Structural modeling takes advantage of the fact that anticline crests often coincide with velocity lows, while synclines relate to faster interval velocities. This is caused by lateral pressure transfer in permeable units. Overpressure estimates for potentially connected sand bodies can be used to build structural control into the subsalt stress model.

The recent discovery of a large oil reserves in deepwater GoM shows that integrating basin modeling derived effective stresses into subsalt velocity model building can reduce exploration risk. A fully calibrated 3D basin model gives an effective stress/velocity cube that can replace the original subsalt velocity field. Remigrating the seismic data gave geometrical changes in the deeper parts of the targeted prospect to reduce the initially risk. Analyzing well data from a successful exploration well confirmed that basin modeling derived subsalt velocities are more accurate than the initial model.

New Velocity Model Building Techniques to Reduce Sub-Salt Exploration Risk

One more newer technology making waves offshore is high resolution imaging. Norman S. Neidell of N.S. Neidell & Associates, Andy Cuttel of GGS-Spectrum Inc., and Bill Kamps of Tsunami Development talked about attributes of the highest possible seismic resolution.

Holographic imaging (Huygens’ Imaging) of the earth subsurface using seismic survey data produces better spatial and time resolution than commonly used signal processing methods. For this reason it is called “high definition” imaging.

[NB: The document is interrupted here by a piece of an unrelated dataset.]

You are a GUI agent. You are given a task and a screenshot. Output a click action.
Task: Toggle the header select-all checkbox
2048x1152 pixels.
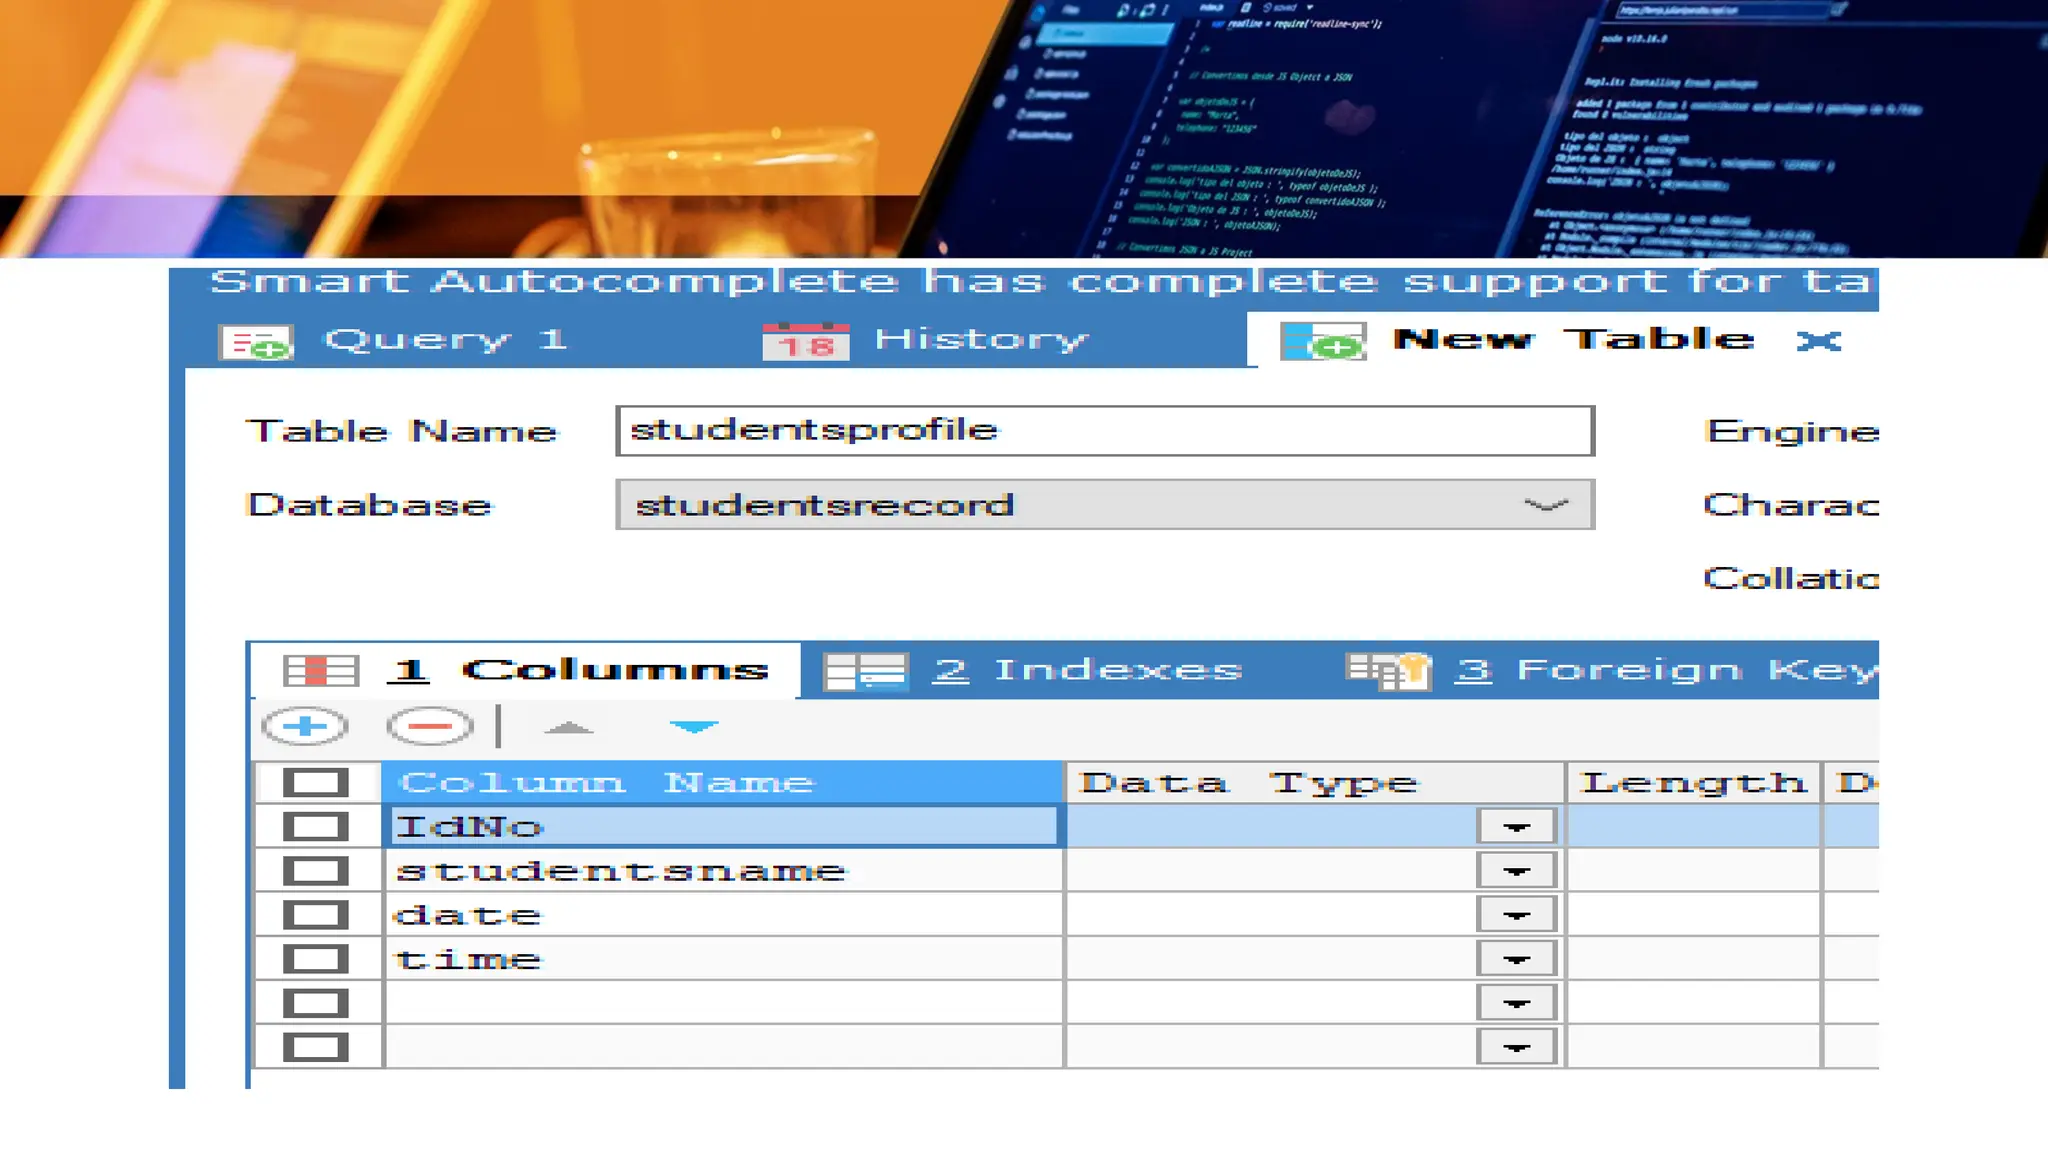(315, 783)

Resolution with Huygens’ Imaging gives the highest possible values with the limits imposed by imaging approximations, estimated propagation velocities, noise, and the geologic character. Such character relates to the sediment deposition and its energy, having specific expression in terms of variations over the effective Fresnel Zone and vertical grading or transitioning of the lithologies. For such imaging, illumination bandwidth is incidental and frequencies in the image domain may range between three and 10 times the input bandwidth, or even greater if geology permits.

The authors say industry should expect improved attributes and also newer attributes which relate more closely to the geology. These may include measures of depositional energy and “indices” of “correlatability” with well information.

This study presented examples of Holographic Imaging and examined a few of the basic attributes. Moving beyond the advantages of broader bandwidths for frequency and wavenumber, the study revealed improvement in velocity analyses. Faults, chimneys, and other features were seen clearly, including in many cases evidence of “wrench” character.